Even though its cause remained unknown, scurvy is well documented through history. Its symptoms, which included loose teeth, swollen gums, haemorrhages, fatigue and wounds that didn’t heal quickly, were known. It was also known that it affected sailors and those out on voyages and a long way from the shore the most. What was not known to the Europeans who were expanding their empires in the 18th century was how to cure it.

James Lind, born in Edinburgh on October 4, 1716, was the son of a merchant whose wife had connections in the world of medicine. Even though Lind wasn’t formally enrolled in Edinburgh University, he attended lectures in an ad hoc basis and took particular interest in the human anatomy. After a surgical internship, he joined the Royal Navy as a surgeon's’ mate in 1738. It was during this tenure, when he was aboard the Salisbury that Lind was able to put some of his theories into practice.

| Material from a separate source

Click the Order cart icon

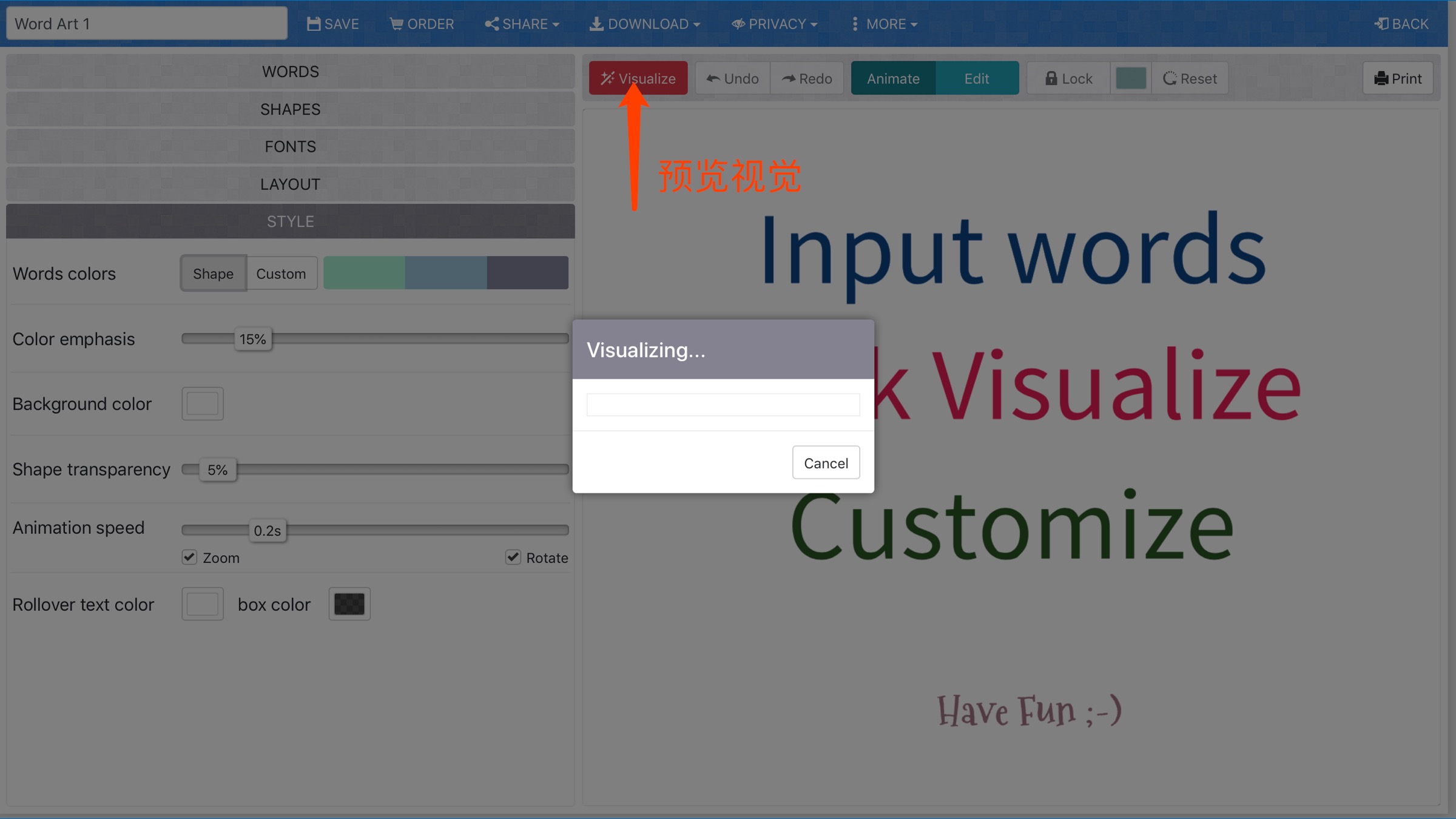396,24
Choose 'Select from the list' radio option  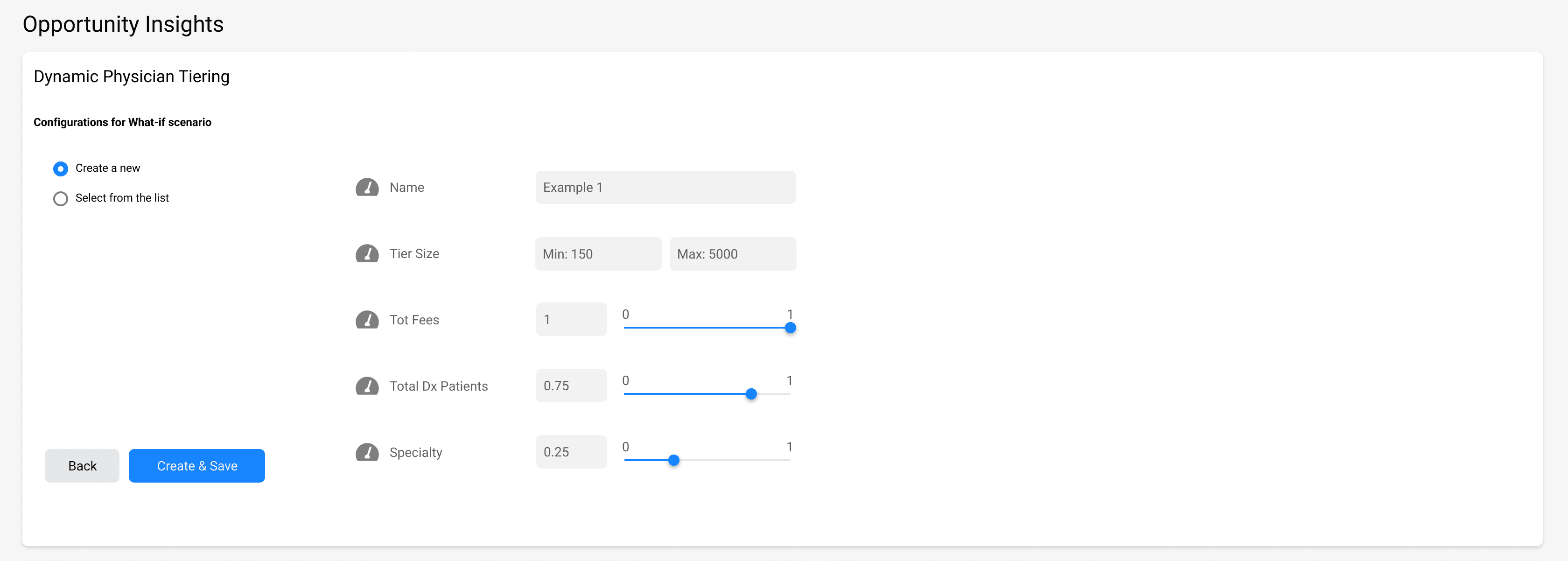coord(60,199)
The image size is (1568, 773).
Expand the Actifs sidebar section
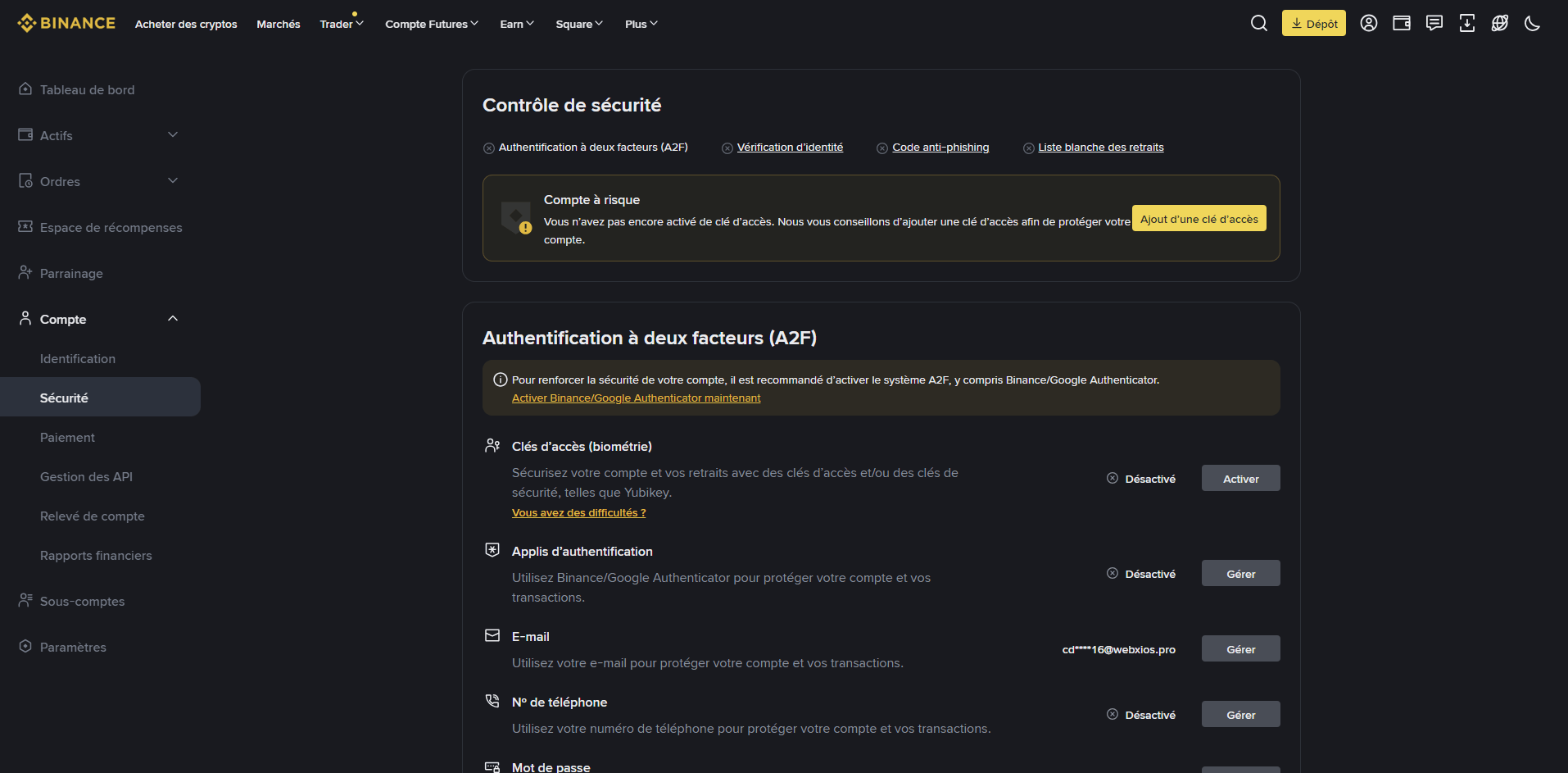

Lind believed that dietary supplements would be able to tackle scurvy and therefore performed a controlled trial. Lind divided 12 men who had scurvy into six groups of two each and administered specific supplements to each of these pairs. Lind made sure to keep all the participant’s clinical condition, basic diet and environment constant to avoid false results.

At the end of six days, the pair that was supplied with oranges and lemon recovered, and one of them was sufficiently fit to report for duty before Salisbury docked. Following what happened in this voyage in 1747, Lind assimilated more data and by 1753 first published A Treatise of the Scurvy in which he described his findings.

Even though Lind had suggested in this book that citrus fruits had medicinal properties which could cure scurvy, it took decades for the Royal Navy to accept and implement his recommendations. Lemon or lime juices were included as part of the standard ration for sailors only from 1795 and from then on scurvy almost completely disappeared. Since this episode Americans and Australians began to use the slang nickname “limey” to refer to the British, especially sailors.